Rheumatoid ^arthritis, antigen detection methods for diagnosis.

[Claim 5]

 The method of claim 1,

 Detecting an autoantigen of rheumatoid arthritis from a biological sample; And

 Detecting citlinated antigen in the autoantigenosis,

 Antigen Detection Method for Diagnosing Rheumatoid Arthritis.

[Claim 6]

 According to claim 5,

 (1) reacting the biological sample with a first antibody capable of binding to the autoantigen of rheumatoid arthritis to form an antigen-antibody complex between the first antibody and the autoantigen of rheumatoid arthritis present in the sample; And

 (2) processing the second antibody that specifically binds the citlinated protein to detect the citrinated antigen,

 Antigen Detection Method for Diagnosing Rheumatoid Arthritis.

[Claim 7]

 The method of claim 6, wherein the autoantigen of rheumatoid arthritis in step (1) is at least one member selected from the group consisting of filaggrin, fibrin, fibrinogen, bimentin, collagen and alpha-enolase,

 Antigen Detection Method for Diagnosing Rheumatoid Arthritis.

[Claim 8]

 The method according to claim 16, wherein the first antibody in step (1) is a monoclonal antibody or a polyclonal antibody,

 Antigen Detection Method for Diagnosing Rheumatoid Arthritis.

[Claim 9] The method according to claim 16, wherein the first antibody in step (1) is two or more antibodies that recognize the rheumatoid arthritis autoantigen in a single or multiple combinations,

 Antigen Detection Method for Diagnosing Rheumatoid Arthritis.

[Claim 10]

 The method of claim 6, wherein in the step (1), the biological sample is tissue, cell, whole blood, plasma, serum, blood, saliva, synovial fluid, urine, sputum, lymph, or intercellular fluid. .

[Claim 11]

 According to claim 6, wherein the second antibody that specifically binds to citlinylated protein in step (2) is a heavy chain variable region having an amino acid sequence of SEQ ID NO: 3 and a light chain variable region having an amino acid sequence of SEQ ID NO: 4 Monoclonal antibody or antigen-binding fragment thereof comprising:

 Antigen Detection Method for Diagnosing Rheumatoid Arthritis.

[Claim 12]

 The method according to claim 11, wherein the monoclonal antibody is produced by a hybridoma with accession number KCLRF-BP-00276,

 Antigen Detection Method for Diagnosing Rheumatoid Arthritis.

[Claim 13]

 The method according to claim 6, wherein the detection of citlinated antigen in step (2) is performed by measuring the degree of antigen-antibody complex formation between citlinated antigen and the second antibody.

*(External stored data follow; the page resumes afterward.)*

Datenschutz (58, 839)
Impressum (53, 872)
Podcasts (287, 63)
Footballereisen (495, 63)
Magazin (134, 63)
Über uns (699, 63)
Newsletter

 Antigen Detection Method for Diagnosing Rheumatoid Arthritis.

[Claim 14]

The method of claim 13, wherein the antigen-antibody complex formation is measured by enzymes, fluorescent materials, ligands, luminescent materials, microparticles, redox molecules or The radioisotope is labeled and the degree of color development is measured by treating a secondary antibody capable of binding to a second antibody,

 Antigen Detection Method for Diagnosing Rheumatoid Arthritis.

[Claim 15]

 A kit for diagnosing rheumatoid arthritis, comprising a monoclonal antibody or antigen-binding fragment thereof that specifically binds citlinylated protein.

[Claim 16]

 The kit for diagnosing rheumatoid arthritis according to claim 15, wherein the monoclonal antibody is a monoclonal antibody comprising a light chain variable region having an amino acid sequence of SEQ ID NO: 4 and a light chain variable region having an amino acid sequence of SEQ ID NO: 3.

[Claim 17]

 The kit for diagnosing rheumatoid arthritis according to claim 15, wherein the monoclonal antibody is produced by hybridoma having accession number KCLRF-BP-00276.

[Claim 18]

 The kit for diagnosing rheumatoid arthritis according to claim 15, further comprising a monoclonal antibody or a polyclonal antibody capable of binding to the autoantigen of rheumatoid arthritis.

[Claim 19]

16. The method for diagnosing rheumatoid arthritis according to claim 15, further comprising at least one member selected from the group consisting of a support, a carrier, a label capable of generating a detectable signal, a complete solution, a reaction stopper, a dissolution system, a washing solution, and a stabilizer. Kit. [Claim 20] The kit of claim 15, wherein the kit is immunochromatographic strip rheumatoid arthritis.